Gerakan-gerakan semacam itu, yang dalam penelitian ini
akan disebut sebagai radikalisme agama, mempunyai landasan ideologis yang
relatif konservatif; namun, secara politik radikal dan militan. Mereka
mengklaim tengah menghidupkan kembali jalan Salafi, Manhaj Salafi, dan berjuang
mengembalikan supremasi syariat Islam untuk membawa umat Islam keluar dari
lilitan krisis. Laskar Jihad, misalnya, dinaungi oleh sebuah organisasi yang
berlabel Forum Komunikasi Ahlu Sunnah Wal-Jama'ah. Sementara laskar-laskar yang
lain sebagian besar berafiliasi ke pesantren-pesantren atau komunitas-komunitas
keagamaan yang bergiat di dalam alur faham keagamaan yang relatif sama. Namun
demikian, mereka tidak segan-segan untuk mengacung-acungkan senjata dan
meneriakkan "Allahu Akbar" untuk membela Islam yang, menurut mereka,
tengah terjepit. Sebagai ibukota negara, Jakarta adalah kota di mana kehadiran
gerakan radikalisme agama paling dirasakan. Ia menjadi tempat di mana aksi-aksi
besar gerakan tersebut dipusatkan. Ia juga menjadi saksi di mana aksi-aksi
kekerasan dari gerakan semacam itu terjadi.

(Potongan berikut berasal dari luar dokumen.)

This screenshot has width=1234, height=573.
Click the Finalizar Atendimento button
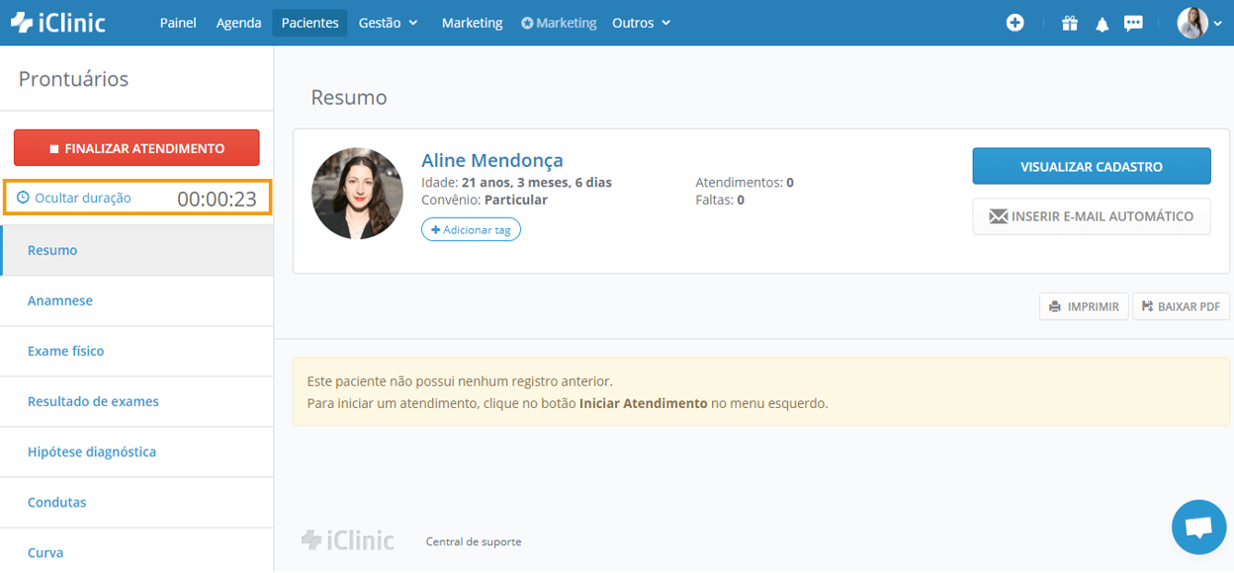coord(135,146)
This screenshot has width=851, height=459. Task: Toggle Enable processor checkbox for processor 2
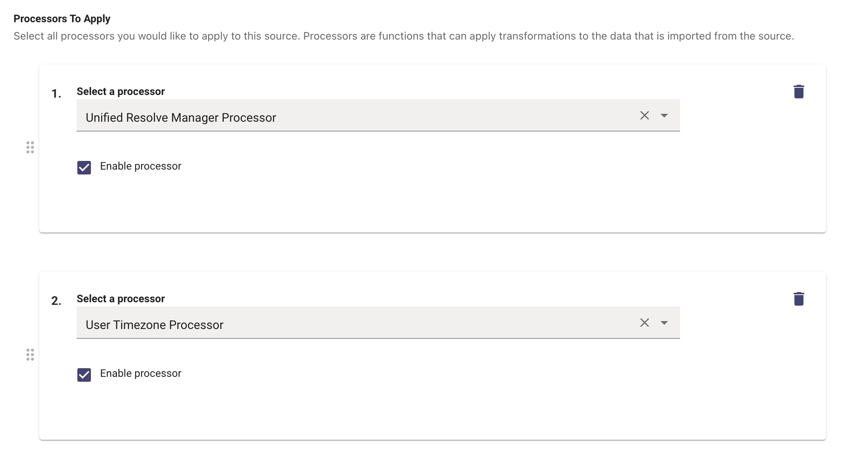point(84,375)
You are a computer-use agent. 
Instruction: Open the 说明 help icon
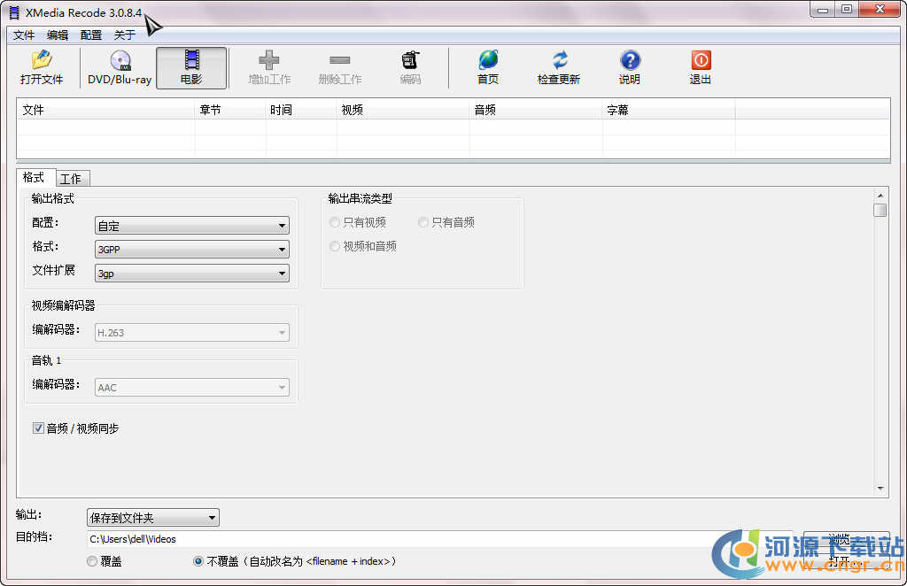630,60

Dari aspek politik, gaung dari aksi-aksi yang
dijalankan di Jakarta memang terbukti jauh lebih efektif daripada kota manapun
di Indonesia, karena Jakarta merupakan pusat pemerintahan, pusat kegiatan
bisnis, dan lain-lainnya. Hal ini terutama didukung oleh peliputan mass-media
yang terpusat di Jakarta. Di samping itu, Jakarta adalah kota yang paling
menikmati dan sekaligus merasakan dampak dari proses modernisasi dan
pembangunan. Maka, dengan sendirinya masyarakat Jakarta menjadi masyarakat yang
langsung dan paling efektif bersentuhan dengan kedua proses itu. Fenomena
radikalisme agama jelas tidak bisa dilepaskan dari arus deras modernisasi dan
pembangunan yang dijalankan negara dalam rentang tiga puluh tahun terakhir.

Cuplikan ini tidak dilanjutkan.